Task brief - For the listing below, output exactly the lines from the line with "The width and height of the screenshot is (1030, 1932)." up to and including the line with "The width and height of the screenshot is (660, 555).", and no other lines.

......

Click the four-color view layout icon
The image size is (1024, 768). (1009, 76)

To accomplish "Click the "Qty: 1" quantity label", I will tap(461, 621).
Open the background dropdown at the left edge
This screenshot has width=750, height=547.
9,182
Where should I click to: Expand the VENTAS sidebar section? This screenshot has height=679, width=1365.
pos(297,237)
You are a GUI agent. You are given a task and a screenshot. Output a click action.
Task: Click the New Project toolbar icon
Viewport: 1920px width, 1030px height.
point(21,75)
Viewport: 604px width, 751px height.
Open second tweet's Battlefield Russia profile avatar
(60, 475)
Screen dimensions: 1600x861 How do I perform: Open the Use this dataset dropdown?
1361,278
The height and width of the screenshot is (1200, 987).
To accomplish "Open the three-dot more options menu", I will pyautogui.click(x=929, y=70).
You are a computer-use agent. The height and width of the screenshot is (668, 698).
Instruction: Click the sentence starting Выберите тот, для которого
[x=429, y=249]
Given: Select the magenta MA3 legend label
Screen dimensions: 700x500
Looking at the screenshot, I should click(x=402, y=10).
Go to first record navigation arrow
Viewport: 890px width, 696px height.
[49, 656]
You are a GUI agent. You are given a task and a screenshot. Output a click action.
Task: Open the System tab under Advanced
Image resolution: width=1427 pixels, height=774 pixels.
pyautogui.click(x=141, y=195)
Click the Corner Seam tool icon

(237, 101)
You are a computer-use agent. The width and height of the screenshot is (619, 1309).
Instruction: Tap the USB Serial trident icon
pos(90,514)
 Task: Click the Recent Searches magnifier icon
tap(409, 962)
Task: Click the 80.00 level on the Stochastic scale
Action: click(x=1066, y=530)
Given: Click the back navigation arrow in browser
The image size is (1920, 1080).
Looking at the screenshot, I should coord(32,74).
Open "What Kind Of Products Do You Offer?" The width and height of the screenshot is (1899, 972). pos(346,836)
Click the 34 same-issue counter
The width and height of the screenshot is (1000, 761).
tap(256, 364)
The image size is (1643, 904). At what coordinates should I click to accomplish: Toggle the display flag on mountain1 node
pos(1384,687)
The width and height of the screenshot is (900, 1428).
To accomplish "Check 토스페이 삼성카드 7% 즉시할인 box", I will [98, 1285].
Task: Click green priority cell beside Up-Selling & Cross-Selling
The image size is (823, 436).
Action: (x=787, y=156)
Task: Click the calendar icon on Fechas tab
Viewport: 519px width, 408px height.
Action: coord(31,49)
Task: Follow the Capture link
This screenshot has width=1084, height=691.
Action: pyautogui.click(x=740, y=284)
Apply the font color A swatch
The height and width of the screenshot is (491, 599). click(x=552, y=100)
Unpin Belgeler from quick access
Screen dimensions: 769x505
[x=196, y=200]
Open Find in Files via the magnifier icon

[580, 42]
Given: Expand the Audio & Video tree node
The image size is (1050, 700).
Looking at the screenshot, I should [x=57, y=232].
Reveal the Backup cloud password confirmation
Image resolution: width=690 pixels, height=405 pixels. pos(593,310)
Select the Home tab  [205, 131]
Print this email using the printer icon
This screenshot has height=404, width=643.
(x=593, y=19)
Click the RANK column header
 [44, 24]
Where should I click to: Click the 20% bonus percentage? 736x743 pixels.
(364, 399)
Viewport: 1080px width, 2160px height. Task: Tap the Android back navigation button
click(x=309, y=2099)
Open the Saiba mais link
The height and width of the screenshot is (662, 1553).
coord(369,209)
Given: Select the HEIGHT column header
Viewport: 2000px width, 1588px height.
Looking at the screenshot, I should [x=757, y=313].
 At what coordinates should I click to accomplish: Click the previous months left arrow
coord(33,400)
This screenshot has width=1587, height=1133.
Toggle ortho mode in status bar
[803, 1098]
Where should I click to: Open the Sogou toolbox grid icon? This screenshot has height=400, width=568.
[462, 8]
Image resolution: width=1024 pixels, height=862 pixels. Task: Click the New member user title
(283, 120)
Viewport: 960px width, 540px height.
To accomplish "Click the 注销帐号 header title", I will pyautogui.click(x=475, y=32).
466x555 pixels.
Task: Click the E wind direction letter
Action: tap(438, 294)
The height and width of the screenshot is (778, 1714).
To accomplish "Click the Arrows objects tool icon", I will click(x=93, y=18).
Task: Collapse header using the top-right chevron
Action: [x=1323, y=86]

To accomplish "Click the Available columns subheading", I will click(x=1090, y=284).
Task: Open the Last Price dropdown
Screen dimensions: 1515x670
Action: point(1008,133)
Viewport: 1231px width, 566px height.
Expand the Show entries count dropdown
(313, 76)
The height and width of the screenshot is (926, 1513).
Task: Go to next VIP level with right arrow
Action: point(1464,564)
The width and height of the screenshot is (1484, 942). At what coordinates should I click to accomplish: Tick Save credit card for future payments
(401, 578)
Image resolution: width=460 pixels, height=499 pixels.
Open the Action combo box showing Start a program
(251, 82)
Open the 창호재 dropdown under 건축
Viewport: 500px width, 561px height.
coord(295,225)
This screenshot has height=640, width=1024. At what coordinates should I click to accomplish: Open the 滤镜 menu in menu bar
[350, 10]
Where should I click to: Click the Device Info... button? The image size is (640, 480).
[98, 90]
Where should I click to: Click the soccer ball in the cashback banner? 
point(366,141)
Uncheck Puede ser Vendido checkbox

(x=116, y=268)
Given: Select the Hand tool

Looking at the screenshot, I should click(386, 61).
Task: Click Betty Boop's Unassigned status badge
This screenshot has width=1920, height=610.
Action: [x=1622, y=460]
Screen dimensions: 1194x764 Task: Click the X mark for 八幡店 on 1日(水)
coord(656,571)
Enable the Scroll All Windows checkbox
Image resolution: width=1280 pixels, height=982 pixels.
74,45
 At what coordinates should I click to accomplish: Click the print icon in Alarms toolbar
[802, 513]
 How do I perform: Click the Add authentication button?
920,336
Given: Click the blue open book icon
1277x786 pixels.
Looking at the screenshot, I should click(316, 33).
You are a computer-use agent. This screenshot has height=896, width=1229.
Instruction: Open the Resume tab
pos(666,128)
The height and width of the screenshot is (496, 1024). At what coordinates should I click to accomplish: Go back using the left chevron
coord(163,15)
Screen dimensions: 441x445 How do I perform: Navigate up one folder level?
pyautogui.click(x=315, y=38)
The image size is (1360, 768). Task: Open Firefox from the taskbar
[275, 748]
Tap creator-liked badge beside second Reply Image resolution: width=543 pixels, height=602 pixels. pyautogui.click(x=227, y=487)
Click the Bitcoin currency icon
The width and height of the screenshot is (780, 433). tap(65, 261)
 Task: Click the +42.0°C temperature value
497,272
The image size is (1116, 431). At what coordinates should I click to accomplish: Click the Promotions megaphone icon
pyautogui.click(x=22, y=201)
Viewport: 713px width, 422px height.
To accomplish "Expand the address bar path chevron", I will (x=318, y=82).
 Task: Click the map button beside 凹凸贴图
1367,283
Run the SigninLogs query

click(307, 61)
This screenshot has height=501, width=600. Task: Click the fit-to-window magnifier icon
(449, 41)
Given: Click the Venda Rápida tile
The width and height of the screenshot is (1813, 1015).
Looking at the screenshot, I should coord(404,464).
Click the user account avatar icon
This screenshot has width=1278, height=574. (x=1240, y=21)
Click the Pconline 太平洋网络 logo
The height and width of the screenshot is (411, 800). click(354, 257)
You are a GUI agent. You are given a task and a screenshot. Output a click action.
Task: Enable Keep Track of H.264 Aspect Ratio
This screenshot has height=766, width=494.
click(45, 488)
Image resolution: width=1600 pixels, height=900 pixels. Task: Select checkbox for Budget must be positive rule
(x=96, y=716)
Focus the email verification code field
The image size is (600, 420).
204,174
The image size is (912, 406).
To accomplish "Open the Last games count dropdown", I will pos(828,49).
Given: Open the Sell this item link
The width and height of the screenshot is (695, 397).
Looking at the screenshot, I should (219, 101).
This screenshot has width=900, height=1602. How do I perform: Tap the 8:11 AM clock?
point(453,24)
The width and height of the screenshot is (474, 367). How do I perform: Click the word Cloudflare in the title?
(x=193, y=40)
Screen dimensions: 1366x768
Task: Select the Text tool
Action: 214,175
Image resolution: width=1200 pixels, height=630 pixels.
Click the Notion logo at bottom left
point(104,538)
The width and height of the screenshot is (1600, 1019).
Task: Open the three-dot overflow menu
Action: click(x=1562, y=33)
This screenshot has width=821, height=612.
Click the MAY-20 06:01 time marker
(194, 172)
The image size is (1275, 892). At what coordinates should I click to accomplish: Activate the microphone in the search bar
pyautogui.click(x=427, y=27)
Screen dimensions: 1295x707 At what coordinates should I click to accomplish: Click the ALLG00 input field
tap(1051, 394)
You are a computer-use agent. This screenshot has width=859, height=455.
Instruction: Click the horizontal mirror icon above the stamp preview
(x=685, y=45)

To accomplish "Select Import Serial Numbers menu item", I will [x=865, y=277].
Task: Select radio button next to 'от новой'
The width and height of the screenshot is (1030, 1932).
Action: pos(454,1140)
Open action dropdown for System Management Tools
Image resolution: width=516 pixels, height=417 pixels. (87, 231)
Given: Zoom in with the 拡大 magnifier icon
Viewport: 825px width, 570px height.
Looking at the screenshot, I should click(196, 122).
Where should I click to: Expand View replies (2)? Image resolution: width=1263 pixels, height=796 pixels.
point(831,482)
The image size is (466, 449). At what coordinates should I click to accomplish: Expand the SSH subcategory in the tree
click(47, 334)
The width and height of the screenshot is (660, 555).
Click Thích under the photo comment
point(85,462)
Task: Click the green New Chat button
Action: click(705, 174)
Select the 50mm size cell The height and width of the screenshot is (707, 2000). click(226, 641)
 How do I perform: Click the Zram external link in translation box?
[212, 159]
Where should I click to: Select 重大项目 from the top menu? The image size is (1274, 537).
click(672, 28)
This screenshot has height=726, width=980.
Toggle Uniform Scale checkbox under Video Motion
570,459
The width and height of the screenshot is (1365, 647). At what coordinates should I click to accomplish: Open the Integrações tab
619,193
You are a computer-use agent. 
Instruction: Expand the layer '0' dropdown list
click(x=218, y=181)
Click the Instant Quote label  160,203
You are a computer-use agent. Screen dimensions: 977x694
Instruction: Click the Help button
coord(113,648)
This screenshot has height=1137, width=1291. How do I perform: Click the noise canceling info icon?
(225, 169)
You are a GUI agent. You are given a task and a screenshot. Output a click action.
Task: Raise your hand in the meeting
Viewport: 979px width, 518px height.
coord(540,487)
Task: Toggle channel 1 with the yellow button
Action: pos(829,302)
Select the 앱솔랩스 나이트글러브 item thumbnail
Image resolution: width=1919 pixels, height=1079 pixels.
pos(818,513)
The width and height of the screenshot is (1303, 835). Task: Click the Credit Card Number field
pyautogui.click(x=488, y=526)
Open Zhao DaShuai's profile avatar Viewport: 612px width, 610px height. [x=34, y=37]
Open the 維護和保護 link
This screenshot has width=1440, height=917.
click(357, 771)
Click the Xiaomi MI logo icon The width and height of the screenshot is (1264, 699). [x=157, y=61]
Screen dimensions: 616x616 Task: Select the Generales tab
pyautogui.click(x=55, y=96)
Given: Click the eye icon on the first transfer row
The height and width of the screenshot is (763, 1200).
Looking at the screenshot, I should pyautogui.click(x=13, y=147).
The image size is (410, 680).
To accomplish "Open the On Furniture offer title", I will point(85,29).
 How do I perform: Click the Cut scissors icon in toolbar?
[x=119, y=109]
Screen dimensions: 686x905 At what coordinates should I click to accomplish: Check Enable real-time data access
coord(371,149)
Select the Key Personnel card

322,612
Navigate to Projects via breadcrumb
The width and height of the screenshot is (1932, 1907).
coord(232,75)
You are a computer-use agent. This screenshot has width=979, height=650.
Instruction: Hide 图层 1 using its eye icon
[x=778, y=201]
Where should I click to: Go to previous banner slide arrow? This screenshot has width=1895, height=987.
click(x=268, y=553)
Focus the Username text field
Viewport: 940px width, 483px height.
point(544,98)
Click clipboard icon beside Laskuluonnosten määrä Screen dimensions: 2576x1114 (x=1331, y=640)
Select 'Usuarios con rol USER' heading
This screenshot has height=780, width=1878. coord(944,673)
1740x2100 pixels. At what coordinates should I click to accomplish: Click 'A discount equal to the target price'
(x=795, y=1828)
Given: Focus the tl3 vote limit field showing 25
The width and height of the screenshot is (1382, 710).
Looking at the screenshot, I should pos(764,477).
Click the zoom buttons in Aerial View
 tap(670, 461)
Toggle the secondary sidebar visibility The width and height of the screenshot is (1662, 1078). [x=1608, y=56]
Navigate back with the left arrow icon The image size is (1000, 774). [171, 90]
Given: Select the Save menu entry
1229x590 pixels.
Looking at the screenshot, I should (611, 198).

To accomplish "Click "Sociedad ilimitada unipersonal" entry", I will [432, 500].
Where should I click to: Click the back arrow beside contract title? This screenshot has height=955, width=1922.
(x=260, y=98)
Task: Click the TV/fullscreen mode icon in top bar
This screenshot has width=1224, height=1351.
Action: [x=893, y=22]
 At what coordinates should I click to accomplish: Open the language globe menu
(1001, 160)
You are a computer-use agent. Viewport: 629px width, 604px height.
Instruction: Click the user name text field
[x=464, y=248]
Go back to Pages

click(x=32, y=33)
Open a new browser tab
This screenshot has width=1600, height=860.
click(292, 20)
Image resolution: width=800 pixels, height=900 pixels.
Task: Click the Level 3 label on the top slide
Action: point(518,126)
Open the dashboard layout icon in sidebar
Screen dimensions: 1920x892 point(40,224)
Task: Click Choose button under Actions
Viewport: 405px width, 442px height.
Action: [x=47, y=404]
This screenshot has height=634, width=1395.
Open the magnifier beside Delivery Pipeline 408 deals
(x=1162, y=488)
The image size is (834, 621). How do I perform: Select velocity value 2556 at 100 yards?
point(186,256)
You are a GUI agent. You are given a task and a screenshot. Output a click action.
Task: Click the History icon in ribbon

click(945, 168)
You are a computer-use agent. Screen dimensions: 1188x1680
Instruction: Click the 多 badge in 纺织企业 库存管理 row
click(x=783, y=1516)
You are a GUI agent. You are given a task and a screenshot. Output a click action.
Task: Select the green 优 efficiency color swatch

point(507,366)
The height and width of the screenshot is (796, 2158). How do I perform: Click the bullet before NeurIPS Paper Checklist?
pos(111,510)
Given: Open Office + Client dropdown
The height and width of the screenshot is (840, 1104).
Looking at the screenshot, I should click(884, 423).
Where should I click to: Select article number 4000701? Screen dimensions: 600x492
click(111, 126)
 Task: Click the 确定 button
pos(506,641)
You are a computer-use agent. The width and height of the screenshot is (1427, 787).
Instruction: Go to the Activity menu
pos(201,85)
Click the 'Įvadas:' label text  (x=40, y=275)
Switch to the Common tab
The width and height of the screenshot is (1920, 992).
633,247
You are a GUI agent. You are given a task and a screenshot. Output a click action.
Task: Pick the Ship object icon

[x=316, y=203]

......

Output for this exercise -
The width and height of the screenshot is (1030, 1932).
Action: pos(454,1140)
Open action dropdown for System Management Tools
Image resolution: width=516 pixels, height=417 pixels. (87, 231)
Given: Zoom in with the 拡大 magnifier icon
Viewport: 825px width, 570px height.
Looking at the screenshot, I should click(196, 122).
Where should I click to: Expand View replies (2)? Image resolution: width=1263 pixels, height=796 pixels.
point(831,482)
The image size is (466, 449). At what coordinates should I click to accomplish: Expand the SSH subcategory in the tree
click(47, 334)
The width and height of the screenshot is (660, 555).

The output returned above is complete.